> **EXERCISE DIRECTIONS**: Rewrite every line of the records, requests included, from the start up to and including the line with "5 Comments (251, 592)". Shift each coordinate in the answers by adding 100 to it.

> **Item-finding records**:
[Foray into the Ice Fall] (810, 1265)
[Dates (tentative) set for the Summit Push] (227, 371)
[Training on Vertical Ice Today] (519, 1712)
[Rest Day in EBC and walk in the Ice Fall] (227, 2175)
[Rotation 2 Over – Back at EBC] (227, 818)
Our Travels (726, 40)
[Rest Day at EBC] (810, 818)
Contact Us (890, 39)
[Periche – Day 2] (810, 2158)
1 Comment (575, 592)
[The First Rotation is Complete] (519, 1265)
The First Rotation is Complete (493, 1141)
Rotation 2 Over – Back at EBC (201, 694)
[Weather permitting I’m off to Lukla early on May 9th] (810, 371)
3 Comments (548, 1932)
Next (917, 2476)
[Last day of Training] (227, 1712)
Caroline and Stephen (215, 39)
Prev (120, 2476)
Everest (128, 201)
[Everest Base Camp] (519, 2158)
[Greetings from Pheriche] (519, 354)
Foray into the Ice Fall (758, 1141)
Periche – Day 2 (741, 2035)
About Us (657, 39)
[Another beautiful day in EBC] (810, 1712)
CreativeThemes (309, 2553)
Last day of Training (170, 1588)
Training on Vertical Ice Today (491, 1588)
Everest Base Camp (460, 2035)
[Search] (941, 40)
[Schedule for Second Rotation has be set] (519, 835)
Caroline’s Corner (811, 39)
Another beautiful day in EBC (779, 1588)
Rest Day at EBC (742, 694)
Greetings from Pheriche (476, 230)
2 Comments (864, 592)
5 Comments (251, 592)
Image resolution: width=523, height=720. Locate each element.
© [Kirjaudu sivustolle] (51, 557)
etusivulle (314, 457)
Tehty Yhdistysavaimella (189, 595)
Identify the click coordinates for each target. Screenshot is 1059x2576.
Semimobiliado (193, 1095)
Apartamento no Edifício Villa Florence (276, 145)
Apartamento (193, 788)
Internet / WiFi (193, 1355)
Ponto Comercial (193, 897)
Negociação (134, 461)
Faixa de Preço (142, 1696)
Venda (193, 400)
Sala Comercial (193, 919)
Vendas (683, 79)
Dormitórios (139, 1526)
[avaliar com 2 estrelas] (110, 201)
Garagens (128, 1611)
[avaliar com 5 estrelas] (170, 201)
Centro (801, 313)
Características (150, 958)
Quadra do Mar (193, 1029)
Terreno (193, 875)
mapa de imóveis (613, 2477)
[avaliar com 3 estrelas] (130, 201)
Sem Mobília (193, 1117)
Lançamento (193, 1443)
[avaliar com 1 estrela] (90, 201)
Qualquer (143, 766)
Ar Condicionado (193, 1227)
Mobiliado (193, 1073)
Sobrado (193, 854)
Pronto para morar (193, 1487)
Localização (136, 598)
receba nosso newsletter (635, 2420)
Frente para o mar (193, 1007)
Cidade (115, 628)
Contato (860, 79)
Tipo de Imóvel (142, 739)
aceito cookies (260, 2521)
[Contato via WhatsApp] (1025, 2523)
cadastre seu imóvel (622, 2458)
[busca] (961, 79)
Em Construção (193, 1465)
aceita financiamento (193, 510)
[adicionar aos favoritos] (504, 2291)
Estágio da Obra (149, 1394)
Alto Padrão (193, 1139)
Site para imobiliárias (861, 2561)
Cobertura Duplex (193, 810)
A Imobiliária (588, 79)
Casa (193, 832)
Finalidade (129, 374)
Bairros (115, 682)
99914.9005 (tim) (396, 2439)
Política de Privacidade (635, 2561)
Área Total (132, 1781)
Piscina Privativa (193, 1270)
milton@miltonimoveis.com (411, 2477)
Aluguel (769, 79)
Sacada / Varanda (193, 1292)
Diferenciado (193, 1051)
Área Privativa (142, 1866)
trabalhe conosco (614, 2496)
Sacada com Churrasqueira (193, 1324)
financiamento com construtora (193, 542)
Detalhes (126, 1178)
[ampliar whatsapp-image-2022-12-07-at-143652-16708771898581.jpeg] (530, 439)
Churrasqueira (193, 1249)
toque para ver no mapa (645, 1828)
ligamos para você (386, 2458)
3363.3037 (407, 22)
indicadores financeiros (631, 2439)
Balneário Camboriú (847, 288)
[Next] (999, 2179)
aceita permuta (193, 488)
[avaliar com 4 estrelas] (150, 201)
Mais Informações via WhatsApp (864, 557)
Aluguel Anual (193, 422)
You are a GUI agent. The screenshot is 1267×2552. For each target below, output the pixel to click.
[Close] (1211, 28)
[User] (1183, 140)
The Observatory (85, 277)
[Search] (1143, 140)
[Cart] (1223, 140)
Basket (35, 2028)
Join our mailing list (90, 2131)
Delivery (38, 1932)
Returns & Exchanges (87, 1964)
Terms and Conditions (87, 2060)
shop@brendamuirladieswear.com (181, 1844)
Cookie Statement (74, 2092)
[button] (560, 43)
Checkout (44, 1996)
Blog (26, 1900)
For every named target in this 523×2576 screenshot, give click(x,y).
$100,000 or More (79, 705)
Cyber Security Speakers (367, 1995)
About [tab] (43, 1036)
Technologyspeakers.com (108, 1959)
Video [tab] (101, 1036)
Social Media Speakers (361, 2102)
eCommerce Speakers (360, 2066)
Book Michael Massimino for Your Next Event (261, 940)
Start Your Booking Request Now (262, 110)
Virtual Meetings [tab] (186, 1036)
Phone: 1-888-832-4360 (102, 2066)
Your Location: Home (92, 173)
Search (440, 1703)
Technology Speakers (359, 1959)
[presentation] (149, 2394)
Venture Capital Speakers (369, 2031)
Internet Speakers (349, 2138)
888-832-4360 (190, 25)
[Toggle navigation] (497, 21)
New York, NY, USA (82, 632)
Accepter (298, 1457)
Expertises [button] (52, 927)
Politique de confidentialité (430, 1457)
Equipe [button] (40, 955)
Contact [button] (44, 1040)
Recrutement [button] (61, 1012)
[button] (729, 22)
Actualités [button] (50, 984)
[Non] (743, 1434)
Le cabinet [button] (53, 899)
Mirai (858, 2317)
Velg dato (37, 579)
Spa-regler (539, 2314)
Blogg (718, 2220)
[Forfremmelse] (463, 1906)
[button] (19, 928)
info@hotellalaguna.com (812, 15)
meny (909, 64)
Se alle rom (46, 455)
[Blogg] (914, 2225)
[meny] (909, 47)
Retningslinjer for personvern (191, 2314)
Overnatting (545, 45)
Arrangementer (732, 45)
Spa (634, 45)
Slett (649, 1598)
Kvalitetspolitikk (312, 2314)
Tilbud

> **RESULT FOR THIS EXERCISE**:
[Foray into the Ice Fall] (910, 1365)
[Dates (tentative) set for the Summit Push] (327, 471)
[Training on Vertical Ice Today] (619, 1812)
[Rest Day in EBC and walk in the Ice Fall] (327, 2275)
[Rotation 2 Over – Back at EBC] (327, 918)
Our Travels (826, 140)
[Rest Day at EBC] (910, 918)
Contact Us (990, 139)
[Periche – Day 2] (910, 2258)
1 Comment (675, 692)
[The First Rotation is Complete] (619, 1365)
The First Rotation is Complete (593, 1241)
Rotation 2 Over – Back at EBC (301, 794)
[Weather permitting I’m off to Lukla early on May 9th] (910, 471)
3 Comments (648, 2032)
Next (1017, 2576)
[Last day of Training] (327, 1812)
Caroline and Stephen (315, 139)
Prev (220, 2576)
Everest (228, 301)
[Everest Base Camp] (619, 2258)
[Greetings from Pheriche] (619, 454)
Foray into the Ice Fall (858, 1241)
Periche – Day 2 (841, 2135)
About Us (757, 139)
[Another beautiful day in EBC] (910, 1812)
CreativeThemes (409, 2653)
Last day of Training (270, 1688)
Training on Vertical Ice Today (591, 1688)
Everest Base Camp (560, 2135)
[Search] (1041, 140)
[Schedule for Second Rotation has be set] (619, 935)
Caroline’s Corner (911, 139)
Another beautiful day in EBC (879, 1688)
Rest Day at EBC (842, 794)
Greetings from Pheriche (576, 330)
2 Comments (964, 692)
5 Comments (351, 692)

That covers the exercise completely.